YOUR TASK:
Copy out all lines bearing the word "computer" from the listing below.
------------------------
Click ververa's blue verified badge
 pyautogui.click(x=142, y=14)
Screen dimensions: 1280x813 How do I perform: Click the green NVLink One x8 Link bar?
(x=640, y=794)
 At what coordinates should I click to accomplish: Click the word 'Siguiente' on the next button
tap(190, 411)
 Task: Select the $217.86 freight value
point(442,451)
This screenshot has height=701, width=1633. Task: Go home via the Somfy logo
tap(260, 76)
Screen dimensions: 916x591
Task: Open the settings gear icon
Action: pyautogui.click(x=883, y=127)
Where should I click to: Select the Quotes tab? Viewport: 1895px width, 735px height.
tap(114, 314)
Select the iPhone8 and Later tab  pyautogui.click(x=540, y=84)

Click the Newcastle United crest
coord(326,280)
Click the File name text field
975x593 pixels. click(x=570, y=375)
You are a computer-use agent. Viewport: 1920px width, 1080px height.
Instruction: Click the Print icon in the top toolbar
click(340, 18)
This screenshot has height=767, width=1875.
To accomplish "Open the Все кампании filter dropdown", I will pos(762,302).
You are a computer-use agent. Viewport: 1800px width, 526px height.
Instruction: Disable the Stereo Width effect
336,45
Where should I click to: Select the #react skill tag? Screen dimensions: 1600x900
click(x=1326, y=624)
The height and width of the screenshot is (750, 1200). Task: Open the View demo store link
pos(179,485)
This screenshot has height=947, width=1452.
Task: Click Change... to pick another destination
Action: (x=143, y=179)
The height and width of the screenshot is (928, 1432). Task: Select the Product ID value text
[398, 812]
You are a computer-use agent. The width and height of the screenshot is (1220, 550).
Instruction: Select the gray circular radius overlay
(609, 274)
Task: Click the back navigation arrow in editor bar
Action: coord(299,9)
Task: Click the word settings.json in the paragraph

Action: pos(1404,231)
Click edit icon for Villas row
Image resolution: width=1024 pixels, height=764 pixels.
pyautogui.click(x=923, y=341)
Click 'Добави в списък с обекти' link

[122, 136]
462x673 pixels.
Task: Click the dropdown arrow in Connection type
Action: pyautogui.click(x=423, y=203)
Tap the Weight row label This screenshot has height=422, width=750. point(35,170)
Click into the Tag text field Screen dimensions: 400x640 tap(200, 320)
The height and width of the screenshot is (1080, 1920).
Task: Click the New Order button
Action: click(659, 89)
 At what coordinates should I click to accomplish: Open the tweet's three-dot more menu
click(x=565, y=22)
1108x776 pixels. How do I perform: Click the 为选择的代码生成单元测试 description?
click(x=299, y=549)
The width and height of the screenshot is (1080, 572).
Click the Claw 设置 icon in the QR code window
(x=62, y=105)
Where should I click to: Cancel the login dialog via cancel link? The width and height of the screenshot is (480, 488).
------------------------
EXERCISE OUTPUT:
You are a computer-use agent. Viewport: 1920px width, 1080px height.
You are a computer-use agent. Viewport: 1800px width, 526px height.
You are a computer-use agent. The width and height of the screenshot is (1220, 550).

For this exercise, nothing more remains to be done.